Primavera Trees in Bloom
Herald of Tropical Spring: Primavera Trees in Bloom
by Tara A. Spears
One criticism that I hear from no rthern latitude folks is that the tropics don’t have seasonal changes- not true. Presently in the Riviera Nayarit we are rewarded with the gorgeous riot of pink and yellow blooms on the primavera trees, members of the Bignoniaceae and Tabebuia families. The clusters of flowers are in stark contrast with the bare branches that will leaf out after the blooming finishes, usually in the rainy season.
These tropical trees originate in South America where it is the national flower for Brazil and Venezuela. Primavera is a large rainforest canopy tree, sometimes reaching to 100 feet (30 m) in the natural rainforest, with a straight clear bole up to 3 or 4 feet in diameter. It has relatively smooth whitish bark and showy pink or yellow flowers in large panicles-clusters. Primavera is often considered the bat-flower family because many of the plants have large showy flowers that are pollinated by bats.

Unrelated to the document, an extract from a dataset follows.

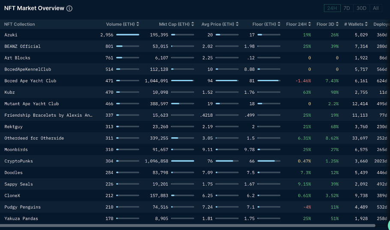The width and height of the screenshot is (390, 230).
Task: Select the 24H time range toggle
Action: pos(332,8)
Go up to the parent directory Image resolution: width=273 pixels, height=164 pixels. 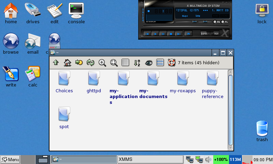pos(56,63)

The beautiful flowers grow in clusters of 1 to 3 inches (3 to 8 cm) wide, becoming larger and more profuse as the tree matures. These are large trees that require full sun and plenty of space from tall buildings or other trees that might shade them, therefore primavera is an excellent specimen tree for landscaping tropical yards or boulevards as in Guayabitos. They attract bees as well as several species of hummingbirds. The light colored wood of the primavera tree is often referred to as ‘white mahogany’ and is prized for making fine furniture, according to Wood Magazine. It is very strong, has a medium texture and a very straight grain. Carpenters and finishers call it the perfect wood to work with. As with any tree, the harvesting for lumber is best accomplished when the sap is low, which is easy to determine in northern latitudes with a winter dormant season. But how, in the tropics with continually mild weather, can they tell when the sap is low? It’s simple enough to foresters: They watch the moon. Like ocean tides, the sap of the primavera tree follows the phases of the moon. When the moon is on the increase, the sap rises. In the dark phases of the moon, it falls. So that’s when the harvest of this unusual tree begins. Another interesting fact is that the primavera tree has no insect pests, a rarity in climate zones that host the majority of insect species.

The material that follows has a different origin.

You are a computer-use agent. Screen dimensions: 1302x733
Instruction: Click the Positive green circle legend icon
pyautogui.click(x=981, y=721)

The indigenous people use the bark of some species of Tabebuia trees for medicinal purposes. The bark is dried, shredded and then boiled to make a bitter, sour tasting brown colored tea. This herbal remedy is typically used during the cold and flu season, as it is a good expectorant. However, not all species are medically beneficial so one needs to be careful when selecting the bark.
The primavera tree is used in hot weather gardens around the world, especially in regions that have a definite division between dry and wet seasons. One of the earliest spring bloomers, hence its name, primavera bloom time is followed by the magnificent blue jacaranda tree flowering. The primavera tree bloom, just like the northern appearance of tulips, heralds the coming of spring.